Importante destacar que, na área da medicina, especificamente a psiquiátrica, há referência a um raro transtorno, denominado de licantropia clínica, no qual o paciente vivencia a ilusão de poder se transformar em um animal. Também há a menção de uma doença extremamente rara, denominada de hipertricose lanuginosa congênita, caracterizada pela apresentação excessiva de pelos em diversas partes do corpo.

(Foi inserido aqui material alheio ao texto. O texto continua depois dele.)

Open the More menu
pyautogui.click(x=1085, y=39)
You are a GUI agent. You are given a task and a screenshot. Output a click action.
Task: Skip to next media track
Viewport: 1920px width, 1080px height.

Em verdade, o personagem Lobisomem, conhecido em quase todo o mundo e rotulado como fruto de crendice ou de superstição, no momento em que for possível estudá-lo cientificamente, havendo oportunidades e condições, o Espiritismo poderá muito colaborar, oferecendo muitos elementos, colaborando proficuamente para essa oportuna pesquisa.

 

Bibliografia

MILLECCO, Luiz Antônio. “O lado oculto do folclore brasileiro”, pág. 4, Livraria Atheneu;

Idem. Introdução do livro;

Idem. Final da Introdução do livro;

KARDEC, Allan. Revista Espírita, janeiro de 1859, página 19, FEB);

KARDEC, Allan. A Gênese, cap. I, “Caráter da Revelação Espírita”;

Novo Testamento, Primeira Epístola aos Coríntios, 15:44;

KARDEC, Allan. Obras Póstumas, Manifestações dos Espíritos, item 9;

KARDEC, Allan. O Livro dos Médiuns, cap. VII, itens 122-123.

 

Nota do autor: Como a Doutrina Espírita tem muitas contribuições a respeito do fenômeno da zoantropia, oportunamente, em outras edições do Jornal, serão publicadas outras matérias, inclusive, com outras referências bibliográficas.